READING TEXT:

Existence is a different kind of book than the Uplift novels, or really anything else I’ve read of his. The idea of Uplift was mentioned in the book, so maybe it could be counted as an alternate future history to his previous work, but the notion of Uplift wasn’t pursued in this reality beyond initial stages. Still, the results of those initial stages helped things work out pretty well for one of the characters.

Fundamentally, this is a theoretical answer to the Fermi Paradox seen through a particular science fictional lens. It’s a minor spoiler to use the phrase “interstellar chain letter”, but how we arrive at that and where the story takes us from there are both fun in the reading.

The inclusion of spectrum characters was cool, though felt a little incomplete to me. Granted that these were mostly extreme examples to draw attention to differences, I think Mr. Brin was effective in showing that the neurotypical way of looking at objective reality is not always the only way.

On the subject of inclusion, it was also nice to see that not just western characters and countries affected by the events in the story. How well those other nationalities were drawn is a question that’s hard to answer, but every character came across as distinct and believable to me. Your mileage may vary, particularly based on personal experience.

SHORT TASK 1: From the book review, return the passage starting with "Existence is a" and going on through "of the characters.", copied word for word.
SHORT TASK 2: List each proper name or title that appears in the book review, giving each one only once.

RAW DATA:

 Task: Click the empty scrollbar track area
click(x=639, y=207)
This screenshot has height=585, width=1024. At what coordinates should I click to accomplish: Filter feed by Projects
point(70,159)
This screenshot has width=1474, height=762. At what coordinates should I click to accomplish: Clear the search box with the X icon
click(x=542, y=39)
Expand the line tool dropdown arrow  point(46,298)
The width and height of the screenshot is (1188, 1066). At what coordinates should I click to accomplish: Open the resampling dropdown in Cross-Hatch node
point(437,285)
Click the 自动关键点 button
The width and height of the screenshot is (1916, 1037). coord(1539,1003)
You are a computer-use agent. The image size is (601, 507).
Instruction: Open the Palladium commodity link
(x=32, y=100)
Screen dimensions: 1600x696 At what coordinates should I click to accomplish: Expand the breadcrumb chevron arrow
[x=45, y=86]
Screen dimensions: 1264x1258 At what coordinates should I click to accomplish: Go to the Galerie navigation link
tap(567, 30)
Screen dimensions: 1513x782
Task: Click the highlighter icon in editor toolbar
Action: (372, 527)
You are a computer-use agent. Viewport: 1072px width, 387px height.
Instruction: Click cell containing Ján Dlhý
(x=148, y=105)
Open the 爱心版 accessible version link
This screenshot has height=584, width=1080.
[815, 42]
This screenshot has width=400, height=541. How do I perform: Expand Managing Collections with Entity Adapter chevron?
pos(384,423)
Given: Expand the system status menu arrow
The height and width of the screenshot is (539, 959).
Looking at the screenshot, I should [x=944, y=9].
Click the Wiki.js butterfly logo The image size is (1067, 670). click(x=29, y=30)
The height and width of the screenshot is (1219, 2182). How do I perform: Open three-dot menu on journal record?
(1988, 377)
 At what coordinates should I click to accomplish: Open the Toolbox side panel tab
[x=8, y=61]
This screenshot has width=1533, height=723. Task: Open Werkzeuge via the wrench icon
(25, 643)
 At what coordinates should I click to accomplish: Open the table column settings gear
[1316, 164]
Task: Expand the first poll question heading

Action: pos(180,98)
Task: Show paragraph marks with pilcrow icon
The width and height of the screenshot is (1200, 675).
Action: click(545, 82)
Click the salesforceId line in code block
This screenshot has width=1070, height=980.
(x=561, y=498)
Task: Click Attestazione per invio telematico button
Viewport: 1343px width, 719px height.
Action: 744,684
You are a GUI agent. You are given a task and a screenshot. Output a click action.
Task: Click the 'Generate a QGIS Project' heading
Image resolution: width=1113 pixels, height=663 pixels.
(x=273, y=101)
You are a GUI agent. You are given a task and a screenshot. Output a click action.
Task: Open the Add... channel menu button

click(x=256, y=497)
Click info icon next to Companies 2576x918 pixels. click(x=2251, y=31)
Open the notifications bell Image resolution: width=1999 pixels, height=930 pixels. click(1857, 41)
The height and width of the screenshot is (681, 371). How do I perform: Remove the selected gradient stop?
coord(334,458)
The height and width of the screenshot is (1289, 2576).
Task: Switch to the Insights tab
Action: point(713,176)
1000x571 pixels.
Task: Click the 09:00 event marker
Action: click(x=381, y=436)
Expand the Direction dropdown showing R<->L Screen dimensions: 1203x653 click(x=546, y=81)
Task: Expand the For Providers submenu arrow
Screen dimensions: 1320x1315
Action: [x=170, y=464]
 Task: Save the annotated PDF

COMPLETE OUTPUT 1:
Existence is a different kind of book than the Uplift novels, or really anything else I’ve read of his. The idea of Uplift was mentioned in the book, so maybe it could be counted as an alternate future history to his previous work, but the notion of Uplift wasn’t pursued in this reality beyond initial stages. Still, the results of those initial stages helped things work out pretty well for one of the characters.

COMPLETE OUTPUT 2:
- Existence
- Uplift
- Fermi Paradox
- Mr. Brin